In a world where anonymous parties trade with each other online, perhaps the courts would not be able to threaten the fungibility of crypto currencies, but that is not the world we live in. Rather, Bitcoin investors are often clearly identified individuals, companies, or institutions who must obey court orders. If the court demands the reversal of a transactions, they would be wise to comply.

So perhaps Satoshi Nakamoto only came up with a half solution to the problem of reversible transactions, perhaps privacy blockchains are needed to completely eliminate the risk of transaction reversals?

But what about Recovering Stolen Funds?

It's worth addressing a question that might be lingering: isn't it a benefit that a thief is prevented from spending their ill-gotten currency? Of course it is. But at what cost? Western courts of the 18th century found that the trust we put in paper currency is more important than attempts at preventing the use of ill-gotten gains; the free flow of trade brings greater benefit to society than recruiting all of commerce to chase a few thieves.

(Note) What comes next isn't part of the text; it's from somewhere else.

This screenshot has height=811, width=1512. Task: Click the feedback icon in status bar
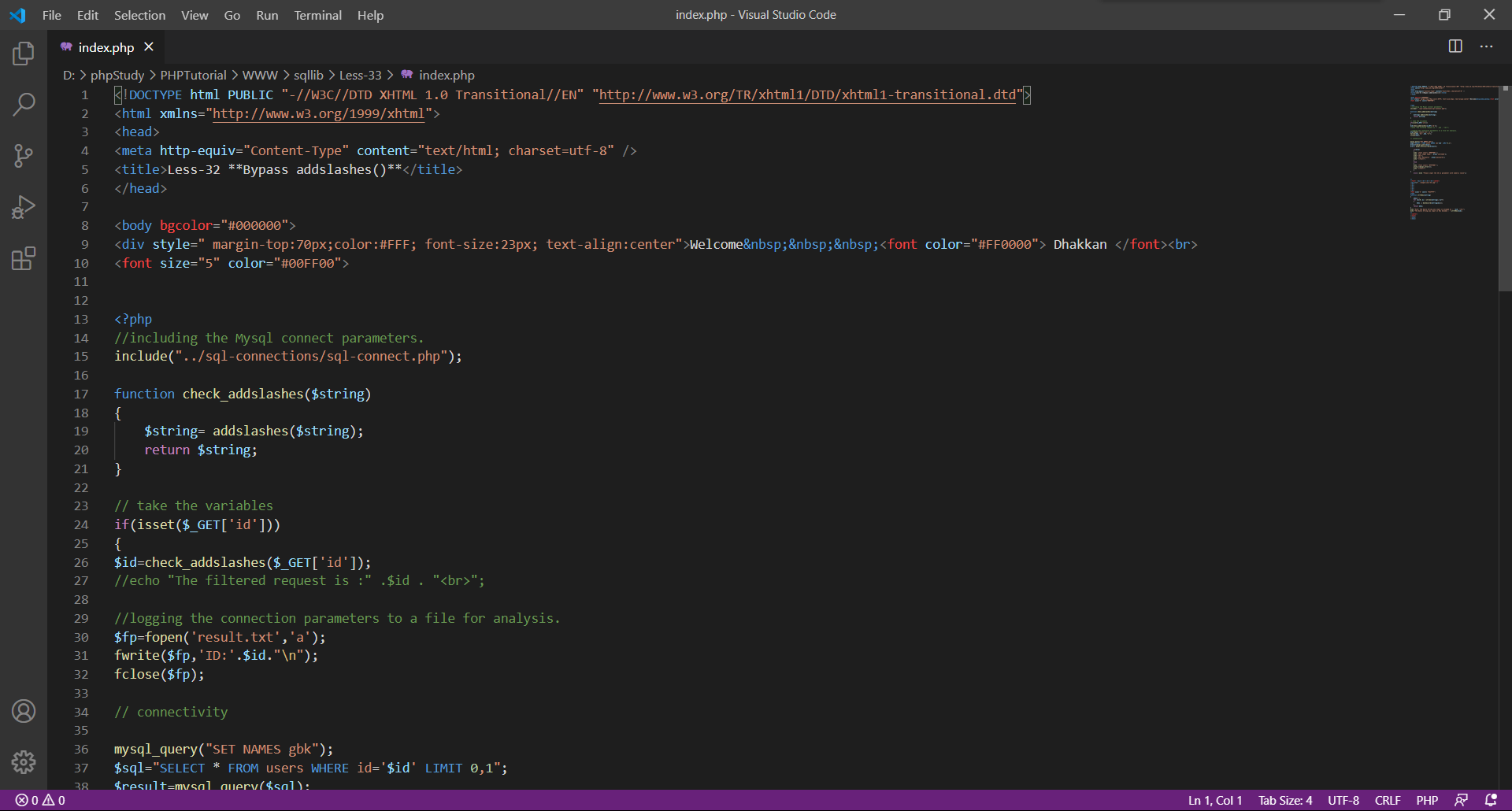1461,800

That moves the effort of fighting theft to its genesis: The thief must be prevented from getting possession of money that isn't theirs.

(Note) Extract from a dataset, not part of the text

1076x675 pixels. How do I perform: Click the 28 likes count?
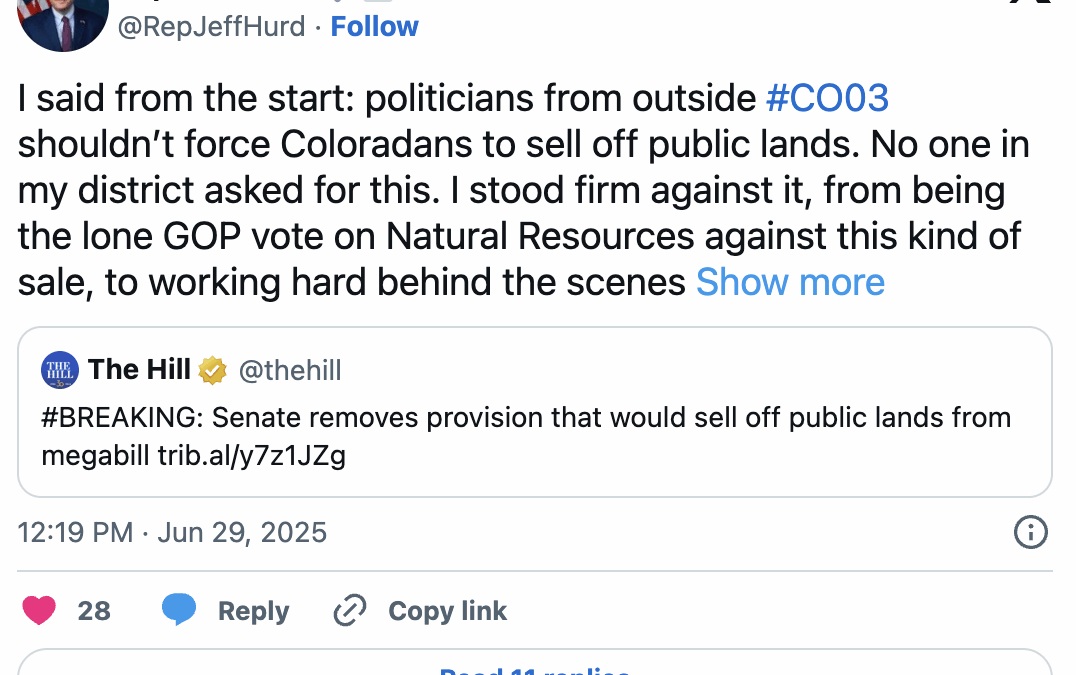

This approach echoes a trend in software engineering from the past decade: IT companies prioritize their infrastructure's security against attacks, rather than depend on law enforcement to chase down infiltrators. As commerce increasingly relies on privacy-preserving blockchains, this strategy will only grow in significance.

Neptune

Neptune is built with this in mind: To truly eliminate risks when receiving or holding crypto currencies, the blockchain must be private; the transaction history of each coin must be hidden such that any legal claim for the reversal of a transaction is voided. Previous attempts at building privacy-preserving blockchains have not reached their full potential, we believe, because they are not scalable. Modern cryptography can solve this shortcoming. In particular, the combination of a zero-knowledge STARK virtual machine and mutator sets will make it impossible to link inputs and outputs in a transaction and it will do so without demanding an unreasonable computational workload from the network participants.